There's more to life than watching Buffy the Vampire Slayer! No. Really, there is! Honestly! Here's a place for Buffistas to come and discuss what it is they're reading, their favorite authors and poets. "Geez. Crack a book sometime."


P.M. Marc - Sep 20, 2004 6:12:53 pm PDT #5915 of 10002
So come, my friends, be not afraid/We are so lightly here/It is in love that we are made; In love we disappear

I had found it before and it has some good stuff I had never read before, but it doesn't have the one piece I am looking for.

I bet the webmasters would be able to pin down which book it is, though. It doesn't appear to be in Archy and Mehitabel (using Amazon's Search Inside feature), which would narrow it to the two OOP books or one of the Archyology books.

When did you read it first?


dcp - Sep 20, 2004 6:20:48 pm PDT #5916 of 10002
The more I learn, the more I realize how little I know.

I read it first in 1974 in a 5th grade textbook, an anthology compiled by Louis Untermeyer. The same book introduced me to Rudyard Kipling and Guy Wetmore Carryl.

Fond memories.

edited because the man's name is "Carryl," not "Carroll."


P.M. Marc - Sep 20, 2004 6:26:23 pm PDT #5917 of 10002
So come, my friends, be not afraid/We are so lightly here/It is in love that we are made; In love we disappear

I read it first in 1974 in a 5th grade textbook, an anthology compiled by Louis Untermeyer. The same book introduced me to Rudyard Kipling and Guy Wetmore Carroll

In that case, I don't *think* it would be in the Archyology ones.

I hate when the one piece I want is the hardest one to find.


Consuela - Sep 20, 2004 9:06:10 pm PDT #5918 of 10002
We are Buffistas. This isn't our first apocalypse. -- Pix

Okay, I'm evil, cause I got this from Fandom_wank, but really. Anne Rice, bless her, responds to her critics at Amazon. Scroll down about half the page: it's the one without paragraph breaks.

Every word is in perfect place. [. . .] You don't get all this? Fine. But I experienced an intimacy with the character in those scenes that shattered all prior restraints, and when one is writing one does have to continuously and courageously fight a destructive tendency to inhibition and restraint.

Sigh. And t bwah!


Consuela - Sep 20, 2004 9:07:17 pm PDT #5919 of 10002
We are Buffistas. This isn't our first apocalypse. -- Pix

Oh, wait, this is even better.

And no, I have no intention of allowing any editor ever to distort, cut, or otherwise mutilate sentences that I have edited and re-edited, and organized and polished myself. I fought a great battle to achieve a status where I did not have to put up with editors making demands on me, and I will never relinquish that status. For me, novel writing is a virtuoso performance. It is not a collaborative art

Because copy-editing is for amateurs.


Nutty - Sep 21, 2004 4:09:24 am PDT #5920 of 10002
"Mister Spock is on his fanny, sir. Reports heavy damage."

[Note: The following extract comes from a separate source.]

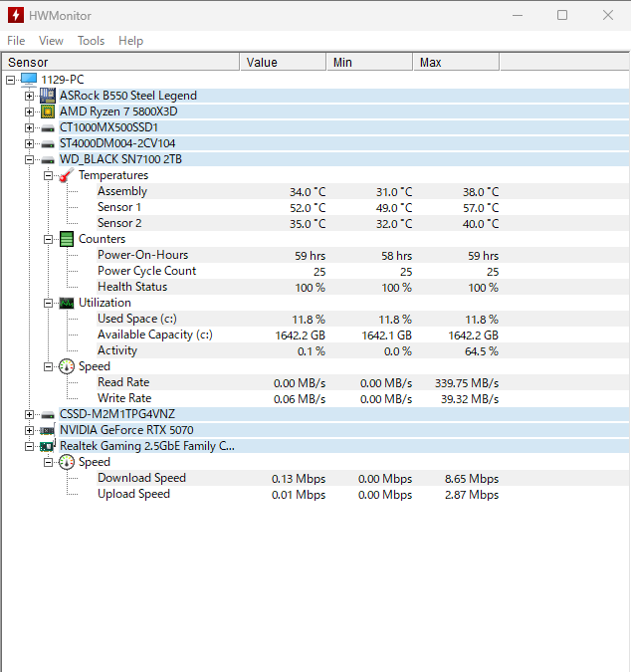Click the GPU icon beside NVIDIA GeForce RTX 5070
The image size is (631, 672).
click(47, 430)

I wonder what Anne Rice thinks of George Lucas's movies?

when one is writing one does have to continuously and courageously fight a destructive tendency to inhibition and restraint.

Although there's a kernel of truth in here, relating to the school of thought that posits the writer as a cruel/necessary traitor to privacy, generally speaking anyone who calls herself "courageous" needs to take a long walk off a short pier.

Also? Too many adjectives and adverbs in that sentence. So, kind of QED for the second quote.


Steph L. - Sep 21, 2004 4:38:23 am PDT #5921 of 10002
this mess was yours / now your mess is mine

Dear God, Anne Rice is so unbelievably arrogant.


Connie Neil - Sep 21, 2004 4:43:45 am PDT #5922 of 10002
brillig

Anne Rice is so unbelievably arrogant

And popular, so it must work for somebody.

I fought a great battle to achieve a status where I did not have to put up with editors making demands on me, and I will never relinquish that status. For me, novel writing is a virtuoso performance. It is not a collaborative art

I like that bit.


Steph L. - Sep 21, 2004 5:04:51 am PDT #5923 of 10002
this mess was yours / now your mess is mine

And popular, so it must work for somebody.

Yes, well, there are also people who think The Bridges of Madison County is both good literature as well as an ideal to aspire to in one's life. So....


Vonnie K - Sep 21, 2004 6:11:06 am PDT #5924 of 10002
Kiss me, my girl, before I'm sick.

t rolls eyes

If this is the stance she takes, no wonder her writing is so unbearably florid. There's believing in your convictions, then there's narcissistic public wanking. Bah.